First, Davis put Dean Chu on leave; then, when he found more examples of indelicate Yelp reviews, he went full drama queen.  This from a letter he sent to Pierson College students today, strongly implying that Dean Chu would be fired for her transgressions:

I am very aware that when I last wrote to you on Saturday morning, it was to ask you to partner with me in envisioning a way forward—to carve out space for grace—in the aftermath of Dean Chu’s email to the college apologizing for two Yelp reviews in which she had used inappropriate and unacceptable language pertaining to matters of class and race. . . .

Today I am grieving because I no longer can envision such a way forward. . . .

Whoa.  Today I am grieving????  Someone give the lady a box of tissues and sit her down on the couch before she has an accident.

Now, Prof. Chu is a piece of work.  But let’s face it, she is no better or worse than any other prog.  Hypocrisy and boundless arrogance are their defining characteristics.

When I ran the idea for this post past Ms.
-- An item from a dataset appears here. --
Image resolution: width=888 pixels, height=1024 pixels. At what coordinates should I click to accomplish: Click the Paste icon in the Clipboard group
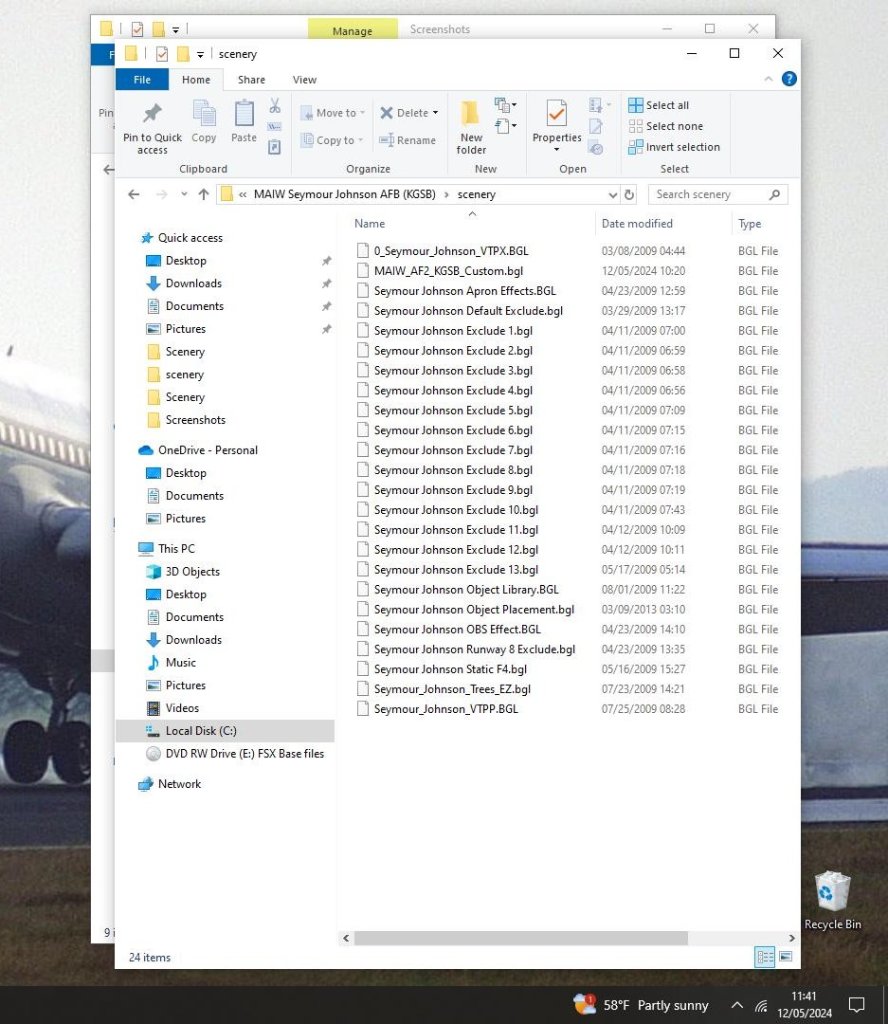(x=244, y=114)
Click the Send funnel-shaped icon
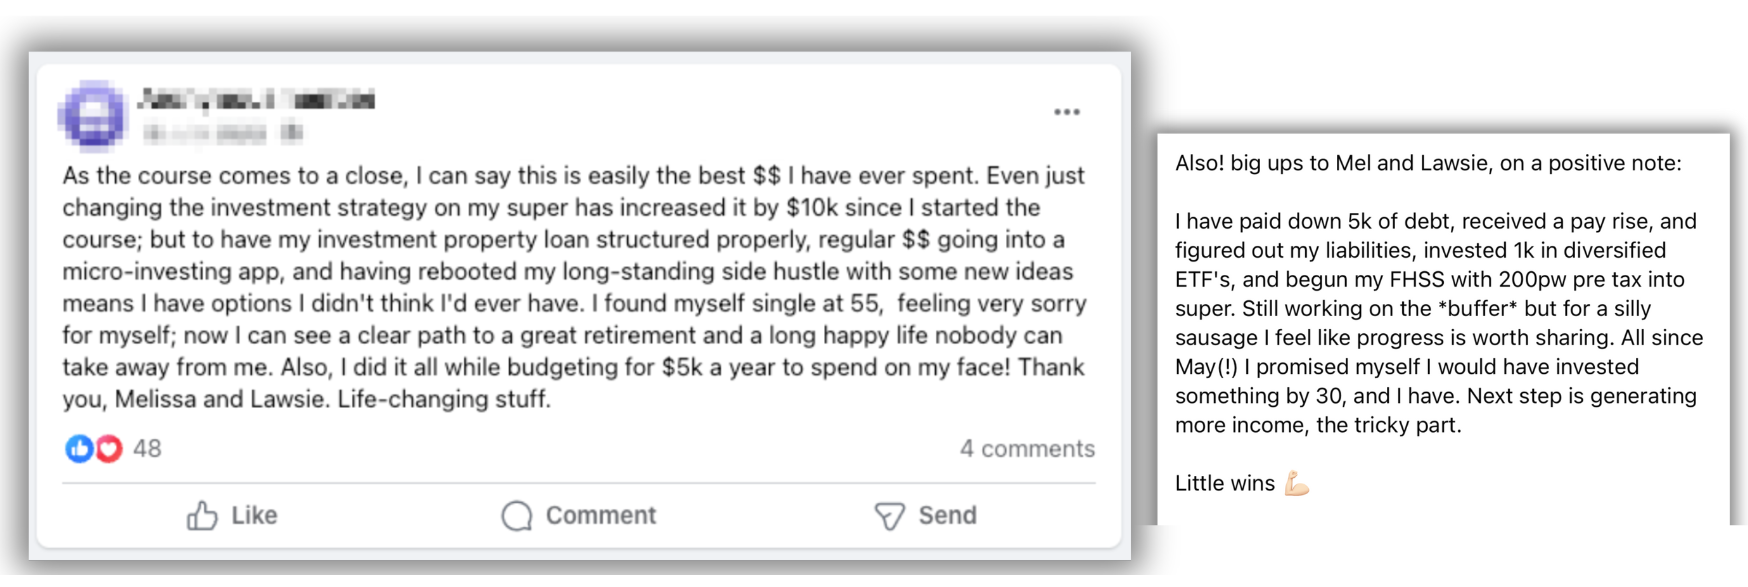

Bookworm, she pointed out that progressive professors have been churning out calumny for years against the same targets as Ms. Chu.  The only differences are that they write their screed in the language of academia, not the common tongue, and they publish it in journals, not on Yelp.

Just one example (perhaps the most recent — to which I will not link) involved a group of researchers who reasoned that fundamentalist Christians are dogmatic and inflexible and then, mirable dictu, found such people to be more likely to have suffered brain damage.  There are all sorts of problems with the study, some of which the authors acknowledge, but the most obvious is that being dogmatic and inflexible is not unique to fundamentalist Christians, whether or not that is even a fair description.

Indeed, it seems to me to more accurately describe the secular progressive left who would go so far as to do violence if you challenge their dogma.  Challenge a fundamentalist Christian and, if you are truly evil and disparaging, he might pray for your soul.

The foundational assumptions of the study are themselves the calumny.  This harkens back to the 60’s, when Ivy League psychologists were running tests starting from the assumption that conservative ideology was a form of mental illness.

In sum, Prof. Chu’s sin was not that she targeted white trash, it being open season for attacking white males in progressive academia today, particularly in places like Yale.  Her sin was that she openly attacked lower class whites in the common tongue, with no effort to make her calumny sound academic.

But that said, so what?  If your constitution is so delicate that you get the vapors when some idiot makes a disparaging remark, you need to be in therapy, not in college.  Dean June Chu has clearly been indelicate in her writing, but the closest she comes to a racist remark is to make a disparaging comment about “white trash” — in other words, a subgroup of whites that she disdains.

Now here’s the kicker.  Whether she is right or wrong, justified in her beliefs or not, the fact is that if we cannot talk in such non-PC terms, then we cannot address many of the race and class based problems this nation faces today.  There is a huge problem of cyclical crime, violence,, and lack of educational opportunities for lower class blacks.  Lower middle class whites – seemingly the white trash to which she refers – are suffering from their own problems, not the least of which are rising numbers of single parent homes and a huge rise in substance abuse.  And on and on.

Political correctness is being wielded by the progressive left to make sure that we don’t discuss those topics or that, if we do, then we do so solely within a progressive format in which their preferred narrative has predetermined the answers.

Ironically, it is this same stifling political correctness that is being used to attack Prof. Chu.   If we are to leave the hysterical Prof. Davis in charge of our ability to speak about uncomfortable topics that implicate race and class, then freedom of speech is dead.  That cannot be allowed.  Show your support for Dean June Chu.